A weapon of mass creation to improve office building comfort

A group of researchers from the University of Sydney's Indoor Environmental Quality (IEQ) Lab has developed world-leading technology to measure and improve the indoor human comfort factor of office buildings. The compact, box-shaped device known as SAMBA is a highly sophisticated unit created over the last two years by researchers from the IEQ Lab within the Faculty of Architecture, Design and Planning. SAMBA is designed to measure air temperate and speed, humidity, light, sound and air pollutants - the key factors shown to have the greatest impact on an office worker's health, comfort and productivity.
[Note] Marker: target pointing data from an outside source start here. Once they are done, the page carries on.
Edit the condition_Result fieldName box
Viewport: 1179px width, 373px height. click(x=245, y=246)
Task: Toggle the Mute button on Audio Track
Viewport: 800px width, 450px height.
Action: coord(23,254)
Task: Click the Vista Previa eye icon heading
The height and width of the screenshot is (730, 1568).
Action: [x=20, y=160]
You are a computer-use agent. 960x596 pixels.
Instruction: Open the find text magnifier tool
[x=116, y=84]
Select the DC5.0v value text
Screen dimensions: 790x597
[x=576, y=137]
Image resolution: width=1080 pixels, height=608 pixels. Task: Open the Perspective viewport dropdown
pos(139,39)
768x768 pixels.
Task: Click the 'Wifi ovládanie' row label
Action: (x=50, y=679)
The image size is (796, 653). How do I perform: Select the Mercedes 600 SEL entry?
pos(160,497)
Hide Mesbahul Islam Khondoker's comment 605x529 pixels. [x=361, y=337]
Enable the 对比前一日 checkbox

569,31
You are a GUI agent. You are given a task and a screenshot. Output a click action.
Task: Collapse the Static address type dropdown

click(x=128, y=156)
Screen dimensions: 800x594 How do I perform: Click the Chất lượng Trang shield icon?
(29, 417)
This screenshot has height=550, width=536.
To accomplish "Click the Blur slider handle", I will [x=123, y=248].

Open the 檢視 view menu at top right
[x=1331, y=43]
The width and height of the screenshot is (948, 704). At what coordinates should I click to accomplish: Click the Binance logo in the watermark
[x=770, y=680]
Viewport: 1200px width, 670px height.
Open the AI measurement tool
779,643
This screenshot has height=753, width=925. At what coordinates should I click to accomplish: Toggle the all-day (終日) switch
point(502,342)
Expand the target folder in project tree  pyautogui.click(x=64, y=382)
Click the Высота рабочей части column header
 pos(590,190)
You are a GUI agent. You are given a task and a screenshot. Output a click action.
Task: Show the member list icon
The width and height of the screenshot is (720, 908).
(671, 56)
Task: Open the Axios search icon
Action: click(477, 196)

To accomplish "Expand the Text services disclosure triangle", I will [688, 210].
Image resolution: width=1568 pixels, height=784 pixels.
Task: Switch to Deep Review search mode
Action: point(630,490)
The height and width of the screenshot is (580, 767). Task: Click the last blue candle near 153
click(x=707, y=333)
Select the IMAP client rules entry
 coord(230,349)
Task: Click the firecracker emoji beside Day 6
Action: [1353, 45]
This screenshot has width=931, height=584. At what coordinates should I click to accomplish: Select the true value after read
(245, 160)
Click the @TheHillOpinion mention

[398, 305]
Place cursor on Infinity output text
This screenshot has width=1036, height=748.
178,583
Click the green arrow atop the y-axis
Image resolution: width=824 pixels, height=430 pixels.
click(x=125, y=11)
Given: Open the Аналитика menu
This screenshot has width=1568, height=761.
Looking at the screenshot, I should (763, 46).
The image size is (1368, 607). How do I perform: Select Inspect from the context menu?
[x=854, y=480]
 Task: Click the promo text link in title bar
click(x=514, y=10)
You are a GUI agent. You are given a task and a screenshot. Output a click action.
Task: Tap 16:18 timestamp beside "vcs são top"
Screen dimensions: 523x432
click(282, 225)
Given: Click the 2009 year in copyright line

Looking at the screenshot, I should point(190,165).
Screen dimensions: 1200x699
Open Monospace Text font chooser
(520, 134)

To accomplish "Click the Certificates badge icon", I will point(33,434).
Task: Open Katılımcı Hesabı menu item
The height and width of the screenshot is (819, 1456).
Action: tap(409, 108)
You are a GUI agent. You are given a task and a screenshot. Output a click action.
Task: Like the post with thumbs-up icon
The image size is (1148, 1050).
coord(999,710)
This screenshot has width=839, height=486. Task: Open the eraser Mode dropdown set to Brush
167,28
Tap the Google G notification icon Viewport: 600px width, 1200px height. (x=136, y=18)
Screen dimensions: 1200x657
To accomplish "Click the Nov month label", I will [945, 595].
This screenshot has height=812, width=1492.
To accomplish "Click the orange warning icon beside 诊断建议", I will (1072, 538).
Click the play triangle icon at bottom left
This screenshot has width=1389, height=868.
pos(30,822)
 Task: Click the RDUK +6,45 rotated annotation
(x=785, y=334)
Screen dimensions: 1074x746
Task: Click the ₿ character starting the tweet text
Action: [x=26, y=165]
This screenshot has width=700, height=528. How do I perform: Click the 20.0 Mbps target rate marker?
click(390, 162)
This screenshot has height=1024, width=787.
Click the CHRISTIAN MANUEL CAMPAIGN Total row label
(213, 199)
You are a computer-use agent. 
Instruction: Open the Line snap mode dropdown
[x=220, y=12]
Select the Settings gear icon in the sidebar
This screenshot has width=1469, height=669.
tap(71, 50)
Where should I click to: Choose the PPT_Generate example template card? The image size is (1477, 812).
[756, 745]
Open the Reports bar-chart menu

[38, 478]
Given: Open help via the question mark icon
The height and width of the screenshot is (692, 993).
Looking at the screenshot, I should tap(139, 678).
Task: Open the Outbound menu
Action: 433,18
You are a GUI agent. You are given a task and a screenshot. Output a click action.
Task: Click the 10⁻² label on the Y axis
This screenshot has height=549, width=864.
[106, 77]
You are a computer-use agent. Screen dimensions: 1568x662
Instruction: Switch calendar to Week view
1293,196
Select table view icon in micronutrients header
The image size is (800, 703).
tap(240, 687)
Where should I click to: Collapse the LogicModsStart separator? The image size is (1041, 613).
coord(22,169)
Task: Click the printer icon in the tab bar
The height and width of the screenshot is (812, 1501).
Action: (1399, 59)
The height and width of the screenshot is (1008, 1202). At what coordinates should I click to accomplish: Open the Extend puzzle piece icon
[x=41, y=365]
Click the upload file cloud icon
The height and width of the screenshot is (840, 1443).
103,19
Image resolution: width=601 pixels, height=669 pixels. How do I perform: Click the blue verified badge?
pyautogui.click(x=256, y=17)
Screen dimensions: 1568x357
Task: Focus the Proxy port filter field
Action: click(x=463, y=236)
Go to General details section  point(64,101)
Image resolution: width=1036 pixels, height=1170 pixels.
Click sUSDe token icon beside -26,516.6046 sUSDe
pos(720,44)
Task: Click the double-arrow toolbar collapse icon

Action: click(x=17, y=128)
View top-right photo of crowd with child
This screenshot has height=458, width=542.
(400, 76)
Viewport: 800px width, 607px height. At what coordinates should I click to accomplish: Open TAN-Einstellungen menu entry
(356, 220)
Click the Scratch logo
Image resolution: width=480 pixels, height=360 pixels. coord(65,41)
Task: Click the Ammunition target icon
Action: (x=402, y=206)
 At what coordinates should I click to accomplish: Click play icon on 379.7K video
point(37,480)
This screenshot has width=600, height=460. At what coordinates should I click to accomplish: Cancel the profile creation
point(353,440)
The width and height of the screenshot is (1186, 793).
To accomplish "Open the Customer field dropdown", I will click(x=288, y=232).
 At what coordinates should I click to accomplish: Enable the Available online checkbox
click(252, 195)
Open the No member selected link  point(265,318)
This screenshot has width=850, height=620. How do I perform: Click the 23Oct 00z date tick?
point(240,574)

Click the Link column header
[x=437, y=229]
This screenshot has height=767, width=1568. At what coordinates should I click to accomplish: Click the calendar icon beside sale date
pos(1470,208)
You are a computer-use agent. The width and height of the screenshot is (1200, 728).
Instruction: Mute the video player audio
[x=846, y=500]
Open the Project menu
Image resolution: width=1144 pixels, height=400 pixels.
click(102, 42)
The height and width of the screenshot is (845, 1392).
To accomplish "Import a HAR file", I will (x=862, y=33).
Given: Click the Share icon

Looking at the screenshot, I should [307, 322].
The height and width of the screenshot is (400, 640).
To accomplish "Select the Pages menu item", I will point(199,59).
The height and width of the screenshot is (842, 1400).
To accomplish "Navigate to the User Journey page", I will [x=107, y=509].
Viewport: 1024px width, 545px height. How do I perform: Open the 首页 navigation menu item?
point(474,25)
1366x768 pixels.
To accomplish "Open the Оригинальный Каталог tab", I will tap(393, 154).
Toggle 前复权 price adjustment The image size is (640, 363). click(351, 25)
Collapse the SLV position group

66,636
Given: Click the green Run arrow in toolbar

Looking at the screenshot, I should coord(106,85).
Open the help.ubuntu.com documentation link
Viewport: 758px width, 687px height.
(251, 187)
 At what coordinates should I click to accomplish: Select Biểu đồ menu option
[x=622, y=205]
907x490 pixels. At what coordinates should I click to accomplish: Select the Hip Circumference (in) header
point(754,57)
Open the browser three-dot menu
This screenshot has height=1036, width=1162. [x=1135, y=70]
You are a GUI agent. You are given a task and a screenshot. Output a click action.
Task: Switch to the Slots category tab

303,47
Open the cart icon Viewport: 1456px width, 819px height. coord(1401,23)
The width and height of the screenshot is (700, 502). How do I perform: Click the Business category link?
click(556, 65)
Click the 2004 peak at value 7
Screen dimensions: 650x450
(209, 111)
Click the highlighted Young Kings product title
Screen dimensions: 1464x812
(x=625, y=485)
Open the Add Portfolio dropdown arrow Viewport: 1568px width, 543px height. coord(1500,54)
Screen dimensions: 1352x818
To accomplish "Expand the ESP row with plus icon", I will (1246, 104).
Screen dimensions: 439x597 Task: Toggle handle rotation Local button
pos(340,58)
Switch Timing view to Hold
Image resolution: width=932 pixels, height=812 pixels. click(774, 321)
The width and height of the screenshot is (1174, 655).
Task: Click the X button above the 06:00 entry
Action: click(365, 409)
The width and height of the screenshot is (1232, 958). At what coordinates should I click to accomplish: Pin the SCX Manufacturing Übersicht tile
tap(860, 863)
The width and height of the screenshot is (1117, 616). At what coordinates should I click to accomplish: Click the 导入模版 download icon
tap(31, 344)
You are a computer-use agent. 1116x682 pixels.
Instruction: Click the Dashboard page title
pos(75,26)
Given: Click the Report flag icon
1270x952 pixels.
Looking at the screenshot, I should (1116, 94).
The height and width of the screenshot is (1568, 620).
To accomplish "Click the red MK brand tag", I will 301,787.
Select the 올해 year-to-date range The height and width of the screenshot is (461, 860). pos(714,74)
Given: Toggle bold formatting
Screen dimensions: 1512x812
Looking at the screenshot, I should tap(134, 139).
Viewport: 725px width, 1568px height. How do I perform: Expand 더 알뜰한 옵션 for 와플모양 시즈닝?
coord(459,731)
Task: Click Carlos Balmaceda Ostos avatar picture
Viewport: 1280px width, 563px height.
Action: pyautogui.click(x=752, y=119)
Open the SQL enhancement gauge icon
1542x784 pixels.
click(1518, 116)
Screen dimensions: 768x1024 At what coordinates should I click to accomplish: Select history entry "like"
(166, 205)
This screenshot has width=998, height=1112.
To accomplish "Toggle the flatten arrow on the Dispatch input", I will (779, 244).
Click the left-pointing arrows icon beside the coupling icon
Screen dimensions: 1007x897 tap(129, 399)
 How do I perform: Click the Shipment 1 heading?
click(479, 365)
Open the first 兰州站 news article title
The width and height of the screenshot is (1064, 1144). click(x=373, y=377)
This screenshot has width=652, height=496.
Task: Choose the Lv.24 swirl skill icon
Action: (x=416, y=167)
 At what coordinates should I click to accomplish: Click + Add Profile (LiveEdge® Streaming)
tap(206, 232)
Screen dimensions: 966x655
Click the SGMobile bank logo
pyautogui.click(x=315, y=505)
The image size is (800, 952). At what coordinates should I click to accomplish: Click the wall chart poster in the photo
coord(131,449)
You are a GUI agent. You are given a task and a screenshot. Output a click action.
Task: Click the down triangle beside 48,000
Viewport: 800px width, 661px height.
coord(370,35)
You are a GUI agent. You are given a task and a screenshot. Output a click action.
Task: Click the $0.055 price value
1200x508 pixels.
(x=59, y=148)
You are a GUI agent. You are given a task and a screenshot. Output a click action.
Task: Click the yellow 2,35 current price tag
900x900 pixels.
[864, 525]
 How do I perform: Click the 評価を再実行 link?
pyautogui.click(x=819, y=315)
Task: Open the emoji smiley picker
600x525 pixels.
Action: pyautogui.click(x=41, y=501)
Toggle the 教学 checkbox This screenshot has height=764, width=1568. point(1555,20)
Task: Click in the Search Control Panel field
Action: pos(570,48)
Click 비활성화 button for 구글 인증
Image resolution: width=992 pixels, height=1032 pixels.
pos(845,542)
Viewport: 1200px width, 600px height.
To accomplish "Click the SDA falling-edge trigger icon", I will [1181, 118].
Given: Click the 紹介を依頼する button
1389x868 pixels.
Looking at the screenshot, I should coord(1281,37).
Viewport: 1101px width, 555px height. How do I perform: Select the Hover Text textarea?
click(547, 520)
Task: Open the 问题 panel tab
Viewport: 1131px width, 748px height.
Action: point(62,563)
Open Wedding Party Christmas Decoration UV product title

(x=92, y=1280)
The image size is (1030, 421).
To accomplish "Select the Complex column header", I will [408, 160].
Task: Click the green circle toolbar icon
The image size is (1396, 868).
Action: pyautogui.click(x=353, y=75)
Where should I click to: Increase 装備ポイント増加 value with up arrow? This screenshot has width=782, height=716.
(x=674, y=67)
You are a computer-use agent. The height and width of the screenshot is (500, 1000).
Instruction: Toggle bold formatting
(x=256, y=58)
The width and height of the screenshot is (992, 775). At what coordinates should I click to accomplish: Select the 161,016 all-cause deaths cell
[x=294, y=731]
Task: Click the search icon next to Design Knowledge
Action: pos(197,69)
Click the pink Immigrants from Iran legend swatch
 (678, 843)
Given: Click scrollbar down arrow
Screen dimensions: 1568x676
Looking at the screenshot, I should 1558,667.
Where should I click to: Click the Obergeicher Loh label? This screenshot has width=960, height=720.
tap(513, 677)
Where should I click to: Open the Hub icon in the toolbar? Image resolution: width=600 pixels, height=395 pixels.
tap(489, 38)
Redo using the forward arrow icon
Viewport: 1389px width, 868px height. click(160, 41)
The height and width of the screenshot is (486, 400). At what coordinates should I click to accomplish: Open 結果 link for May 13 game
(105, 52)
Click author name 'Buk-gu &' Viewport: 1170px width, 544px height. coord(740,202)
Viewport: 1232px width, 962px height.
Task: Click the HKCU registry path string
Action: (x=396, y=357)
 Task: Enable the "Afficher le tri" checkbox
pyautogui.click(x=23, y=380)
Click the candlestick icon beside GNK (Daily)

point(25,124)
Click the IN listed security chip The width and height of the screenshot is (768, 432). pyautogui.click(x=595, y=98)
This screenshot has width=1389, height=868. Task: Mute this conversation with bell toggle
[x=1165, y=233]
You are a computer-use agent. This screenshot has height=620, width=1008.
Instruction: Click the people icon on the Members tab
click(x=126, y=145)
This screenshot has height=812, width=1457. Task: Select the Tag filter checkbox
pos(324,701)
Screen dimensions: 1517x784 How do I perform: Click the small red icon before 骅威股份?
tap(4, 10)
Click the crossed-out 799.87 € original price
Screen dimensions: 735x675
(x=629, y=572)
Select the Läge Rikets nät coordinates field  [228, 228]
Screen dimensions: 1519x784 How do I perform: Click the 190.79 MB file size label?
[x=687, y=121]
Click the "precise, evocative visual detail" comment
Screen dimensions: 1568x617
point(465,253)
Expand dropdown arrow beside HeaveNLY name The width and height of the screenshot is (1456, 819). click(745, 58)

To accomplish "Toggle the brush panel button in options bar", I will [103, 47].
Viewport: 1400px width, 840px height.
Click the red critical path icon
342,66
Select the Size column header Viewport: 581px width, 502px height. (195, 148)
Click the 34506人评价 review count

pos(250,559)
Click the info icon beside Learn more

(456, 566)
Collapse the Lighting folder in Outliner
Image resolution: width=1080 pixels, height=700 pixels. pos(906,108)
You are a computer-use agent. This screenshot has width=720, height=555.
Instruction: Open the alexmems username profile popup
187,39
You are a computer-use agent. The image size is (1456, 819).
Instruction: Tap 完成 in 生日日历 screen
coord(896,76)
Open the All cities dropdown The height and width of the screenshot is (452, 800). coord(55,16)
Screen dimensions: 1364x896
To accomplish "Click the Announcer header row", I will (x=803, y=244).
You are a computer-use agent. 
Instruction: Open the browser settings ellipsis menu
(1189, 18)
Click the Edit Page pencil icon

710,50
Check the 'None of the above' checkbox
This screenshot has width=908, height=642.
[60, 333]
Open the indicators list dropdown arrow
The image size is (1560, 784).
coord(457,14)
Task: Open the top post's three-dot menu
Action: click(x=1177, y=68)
The device is built on sensor technology that relays information about a building's indoor environment back to a central computer for further analysis. SAMBA is already capturing industry attention in Australia by becoming the People's Choice winner of the 'Weapons of Mass Creation' innovation award at the Green Cities 2015 conference in Melbourne yesterday. It is also shortlisted for the Property Council of Australia's 2015 Innovation & Excellence Awards to be announced in Sydney on 1 May. The new technology is the brainchild of PhD student Tom Parkinson, who developed the idea with his brother and IEQ research assistant Alex Parkinson, under the leadership of Professor Richard de Dear, Head of Architectural Science at the University of Sydney.